Je verlangt ernaar God te ontmoeten, dus waarom stel je het uit? ||1||Pauze||

ਕਰ ਮਹਿ ਅੰਮ੍ਰਿਤੁ ਆਣਿ ਨਿਸਾਰਿਓ ॥
kar meh amrit aan nisaario |

Hij kwam en goot zijn ambrozijnnectar in je handen,

ਖਿਸਰਿ ਗਇਓ ਭੂਮ ਪਰਿ ਡਾਰਿਓ ॥੨॥
khisar geio bhoom par ddaario |2|

maar het gleed door je vingers en viel op de grond. ||2||

ਸਾਦਿ ਮੋਹਿ ਲਾਦੀ ਅਹੰਕਾਰੇ ॥
saad mohi laadee ahankaare |

Je bent belast met verlangen, emotionele gehechtheid en egoïsme;

ਦੋਸੁ ਨਾਹੀ ਪ੍ਰਭ ਕਰਣੈਹਾਰੇ ॥੩॥
dos naahee prabh karanaihaare |3|

het is niet de schuld van God de Schepper. ||3||

ਸਾਧਸੰਗਿ ਮਿਟੇ ਭਰਮ ਅੰਧਾਰੇ ॥
saadhasang mitte bharam andhaare |

In de Saadh Sangat, het Gezelschap van de Heiligen, wordt de duisternis van de twijfel verdreven.

ਨਾਨਕ ਮੇਲੀ ਸਿਰਜਣਹਾਰੇ ॥੪॥੨੫॥੭੬॥
naanak melee sirajanahaare |4|25|76|

O Nanak, de Schepper Heer vermengt ons met Zichzelf. ||4||25||76||

ਆਸਾ ਮਹਲਾ ੫ ॥
aasaa mahalaa 5 |

Aasaa, Vijfde Mehl:

ਚਰਨ ਕਮਲ ਕੀ ਆਸ ਪਿਆਰੇ ॥
charan kamal kee aas piaare |

Ik verlang naar de Lotusvoeten van mijn geliefde Heer.

ਜਮਕੰਕਰ ਨਸਿ ਗਏ ਵਿਚਾਰੇ ॥੧॥
jamakankar nas ge vichaare |1|

De ellendige Boodschapper van de Dood is van mij weggelopen. ||1||

ਤੂ ਚਿਤਿ ਆਵਹਿ ਤੇਰੀ ਮਇਆ ॥
too chit aaveh teree meaa |

U komt in mijn gedachten, door Uw vriendelijke Barmhartigheid.
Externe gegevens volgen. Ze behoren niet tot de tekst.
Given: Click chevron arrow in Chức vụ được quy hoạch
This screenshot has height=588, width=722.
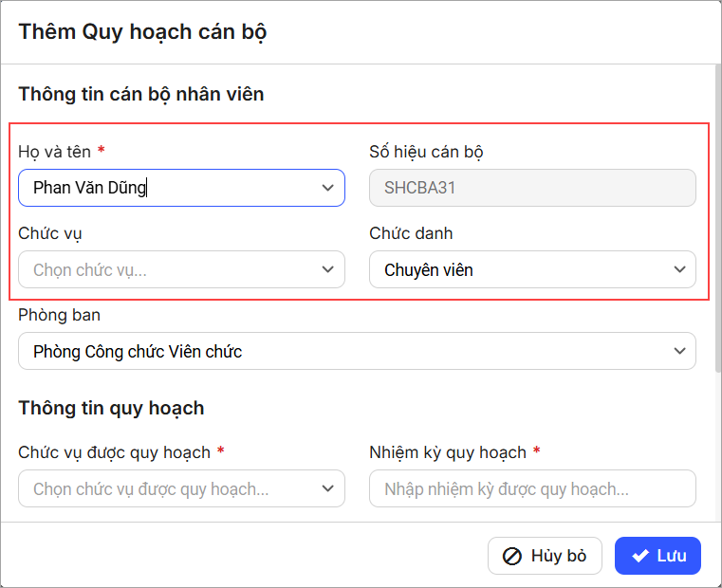Looking at the screenshot, I should pyautogui.click(x=327, y=488).
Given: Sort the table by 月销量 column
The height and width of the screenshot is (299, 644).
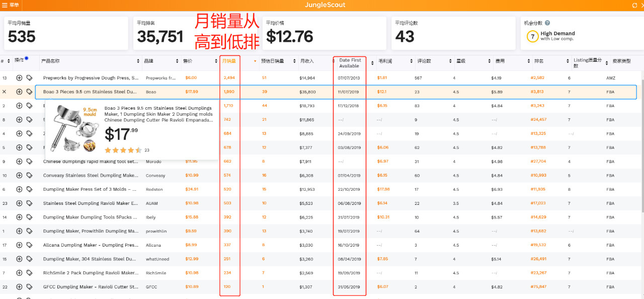Looking at the screenshot, I should pyautogui.click(x=228, y=61).
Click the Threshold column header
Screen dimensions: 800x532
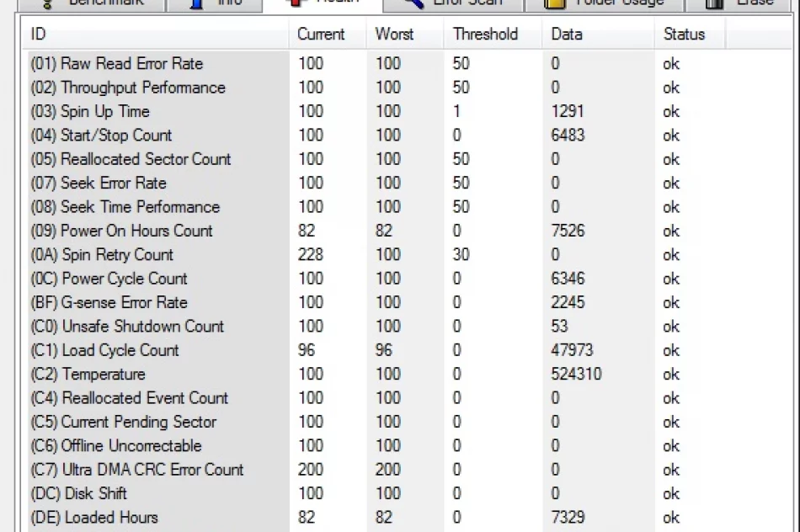[485, 35]
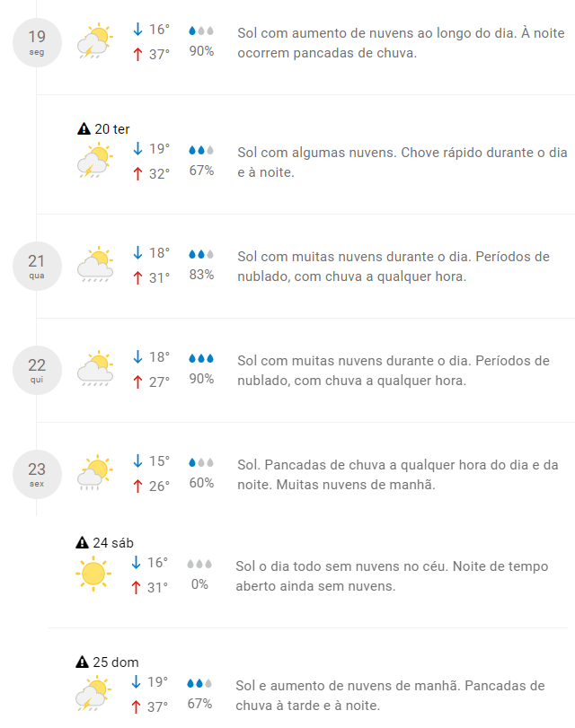The image size is (575, 728).
Task: Click the warning icon beside 20 ter
Action: click(84, 129)
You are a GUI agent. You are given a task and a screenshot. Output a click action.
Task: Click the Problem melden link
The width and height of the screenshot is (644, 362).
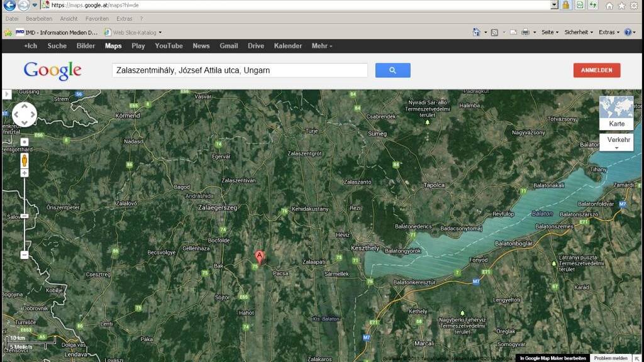pos(611,358)
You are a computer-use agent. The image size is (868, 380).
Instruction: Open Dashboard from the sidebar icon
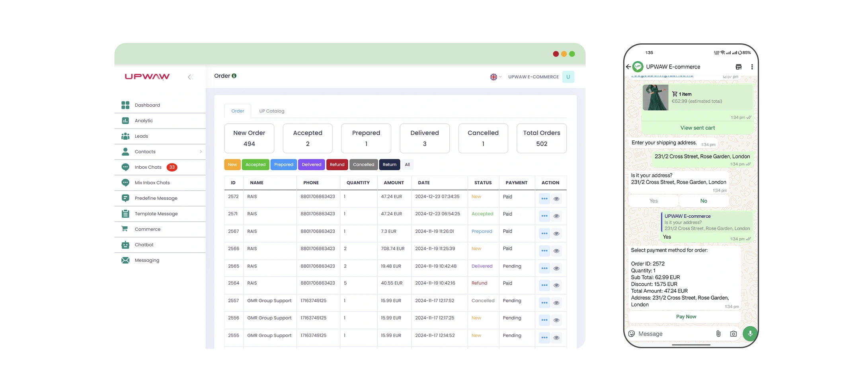pos(125,105)
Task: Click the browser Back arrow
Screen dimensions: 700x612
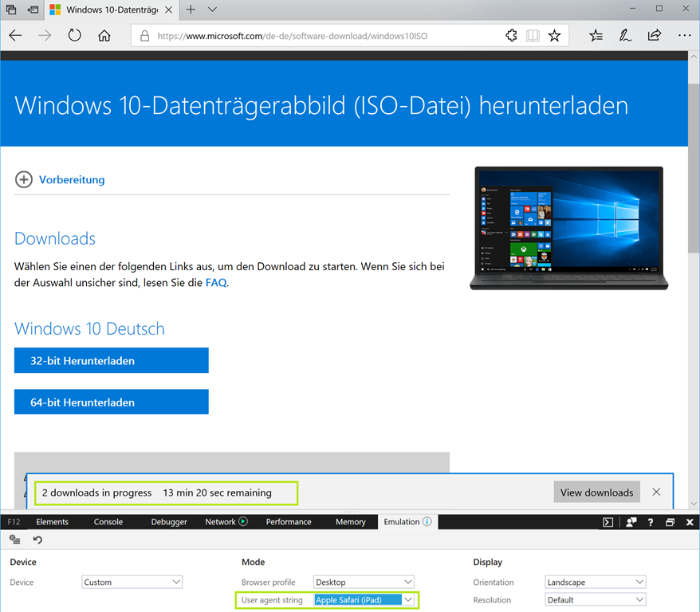Action: click(x=16, y=36)
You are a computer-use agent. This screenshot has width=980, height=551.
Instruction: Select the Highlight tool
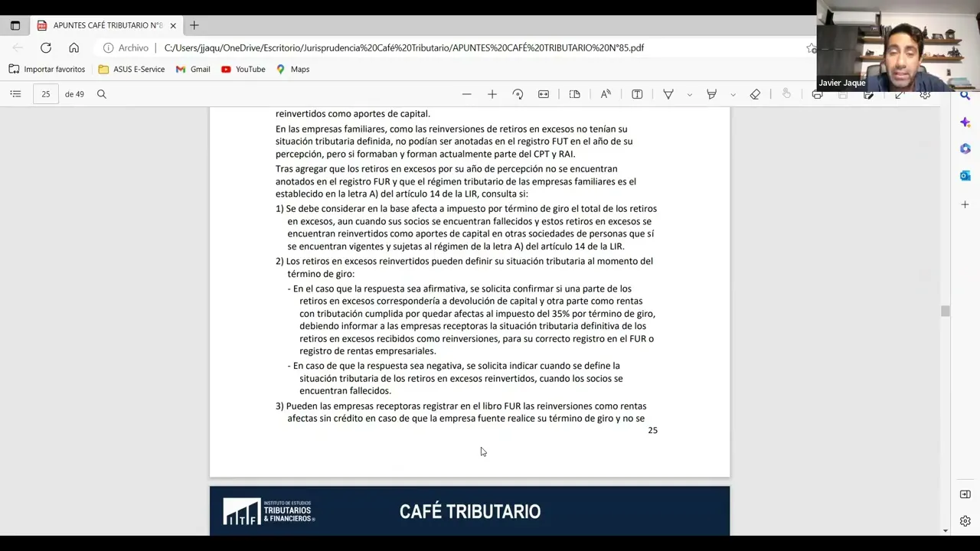pyautogui.click(x=711, y=93)
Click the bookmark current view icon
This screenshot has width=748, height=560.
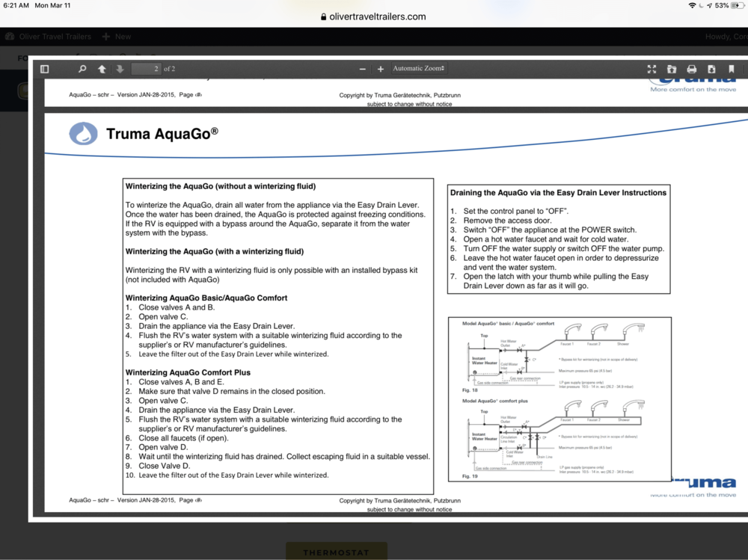[x=732, y=69]
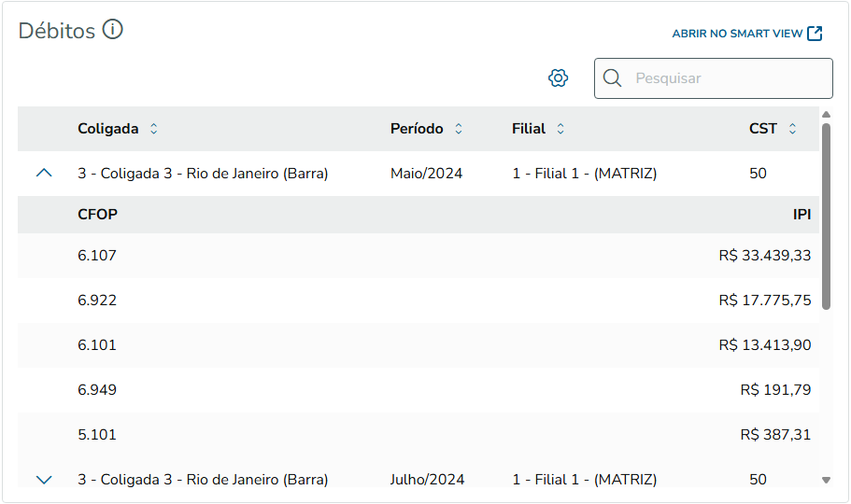Click the external link icon near Smart View
Viewport: 851px width, 504px height.
[815, 34]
ਸਿਮਰਤ ਨਾਮ ਸਗਲ ਰੋਗ ਖਇਆ ॥੧॥ ਰਹਾਉ ॥
simarat naam sagal rog kheaa |1| rahaau |

Door te mediteren op de Naam, de Naam van de Heer, worden alle ziekten vernietigd. ||1||Pauze||

ਅਨਿਕ ਦੂਖ ਦੇਵਹਿ ਅਵਰਾ ਕਉ ॥
anik dookh deveh avaraa kau |

De dood doet anderen zoveel pijn,

ਪਹੁਚਿ ਨ ਸਾਕਹਿ ਜਨ ਤੇਰੇ ਕਉ ॥੨॥
pahuch na saakeh jan tere kau |2|

maar het kan niet eens in de buurt van Uw slaaf komen. ||2||

ਦਰਸ ਤੇਰੇ ਕੀ ਪਿਆਸ ਮਨਿ ਲਾਗੀ ॥
daras tere kee piaas man laagee |

Mijn geest dorst naar Uw visie;

ਸਹਜ ਅਨੰਦ ਬਸੈ ਬੈਰਾਗੀ ॥੩॥
sahaj anand basai bairaagee |3|

in vredig gemak en gelukzaligheid verblijf ik in onthechting. ||3||

ਨਾਨਕ ਕੀ ਅਰਦਾਸਿ ਸੁਣੀਜੈ ॥
naanak kee aradaas suneejai |

Hoor dit gebed van Nanak:

ਕੇਵਲ ਨਾਮੁ ਰਿਦੇ ਮਹਿ ਦੀਜੈ ॥੪॥੨੬॥੭੭॥
keval naam ride meh deejai |4|26|77|

alstublieft, giet Uw Naam in zijn hart. ||4||26||77||

ਆਸਾ ਮਹਲਾ ੫ ॥
aasaa mahalaa 5 |

Aasaa, Vijfde Mehl:

ਮਨੁ ਤ੍ਰਿਪਤਾਨੋ ਮਿਟੇ ਜੰਜਾਲ ॥
man tripataano mitte janjaal |

Mijn geest is tevreden en mijn verstrikkingen zijn opgelost.

ਪ੍ਰਭੁ ਅਪੁਨਾ ਹੋਇਆ ਕਿਰਪਾਲ ॥੧॥
prabh apunaa hoeaa kirapaal |1|

God is mij genadig geworden. ||1||

ਸੰਤ ਪ੍ਰਸਾਦਿ ਭਲੀ ਬਨੀ ॥
sant prasaad bhalee banee |

Bij de gratie van de heiligen is alles goed afgelopen.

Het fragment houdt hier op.